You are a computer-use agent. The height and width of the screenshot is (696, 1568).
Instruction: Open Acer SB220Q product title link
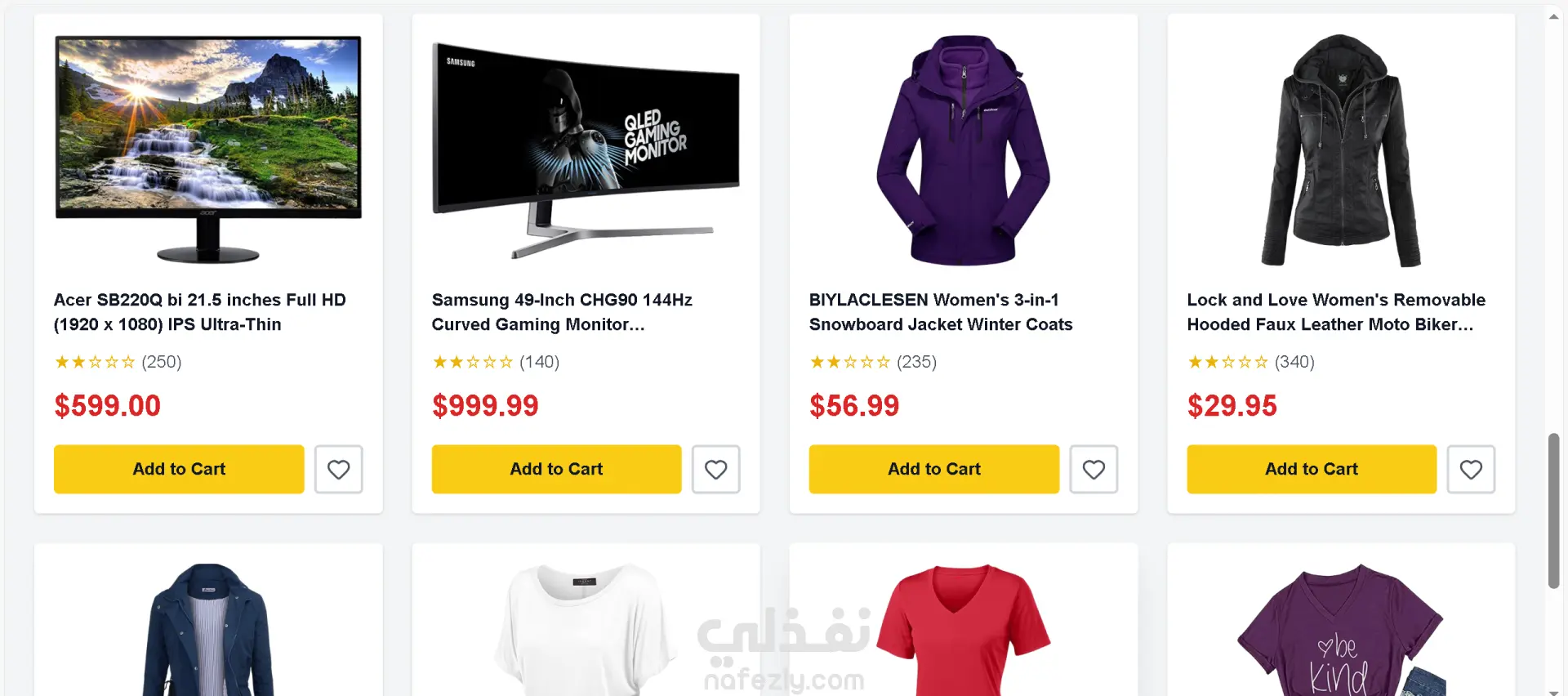pos(200,312)
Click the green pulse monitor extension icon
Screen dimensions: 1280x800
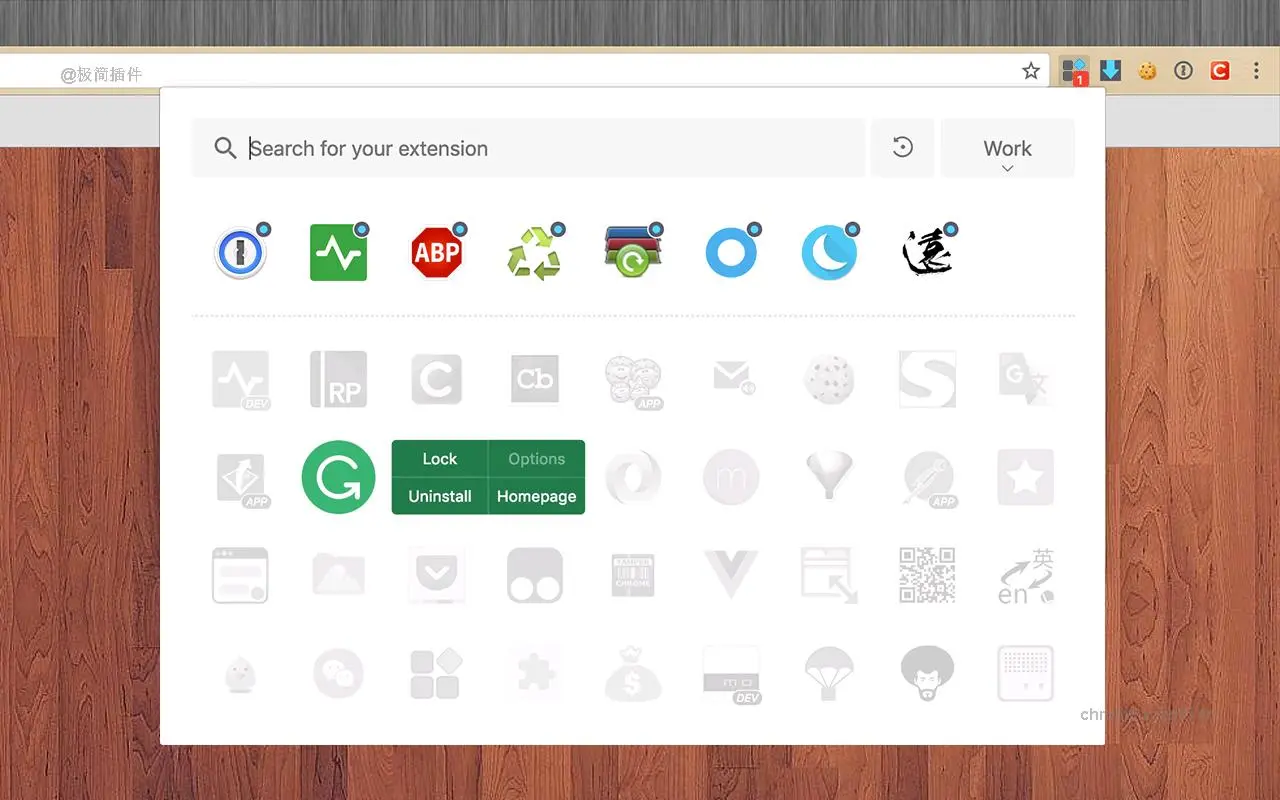pyautogui.click(x=338, y=252)
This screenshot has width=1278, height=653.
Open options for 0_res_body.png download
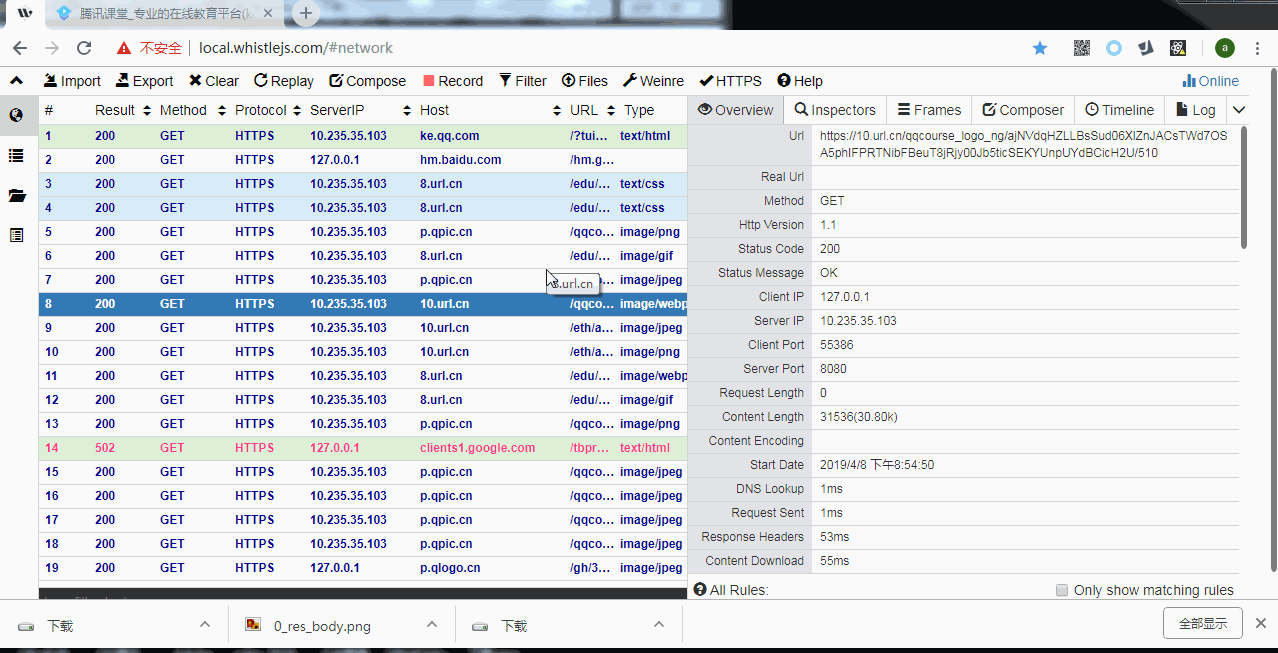[432, 625]
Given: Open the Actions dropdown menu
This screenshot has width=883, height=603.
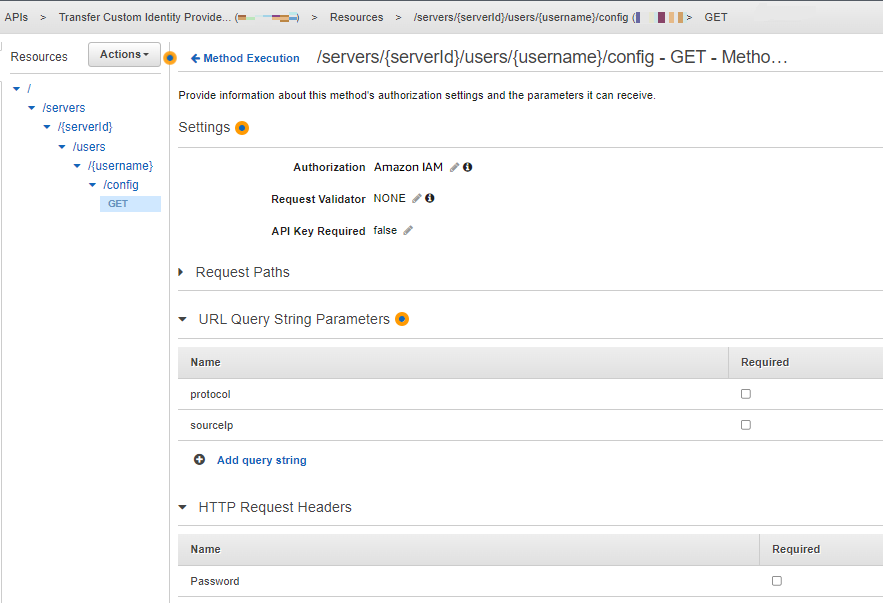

▶ **Activity**
Print out the records in full and exactly, dropping every picture.

▶ **Result below**
You are a computer-use agent. The height and width of the screenshot is (696, 1568).
Instruction: Open Acer SB220Q product title link
pos(200,312)
Click the green pulse monitor extension icon
Screen dimensions: 1280x800
pyautogui.click(x=338, y=252)
This screenshot has width=1278, height=653.
Open options for 0_res_body.png download
[432, 625]
Given: Open the Actions dropdown menu
This screenshot has width=883, height=603.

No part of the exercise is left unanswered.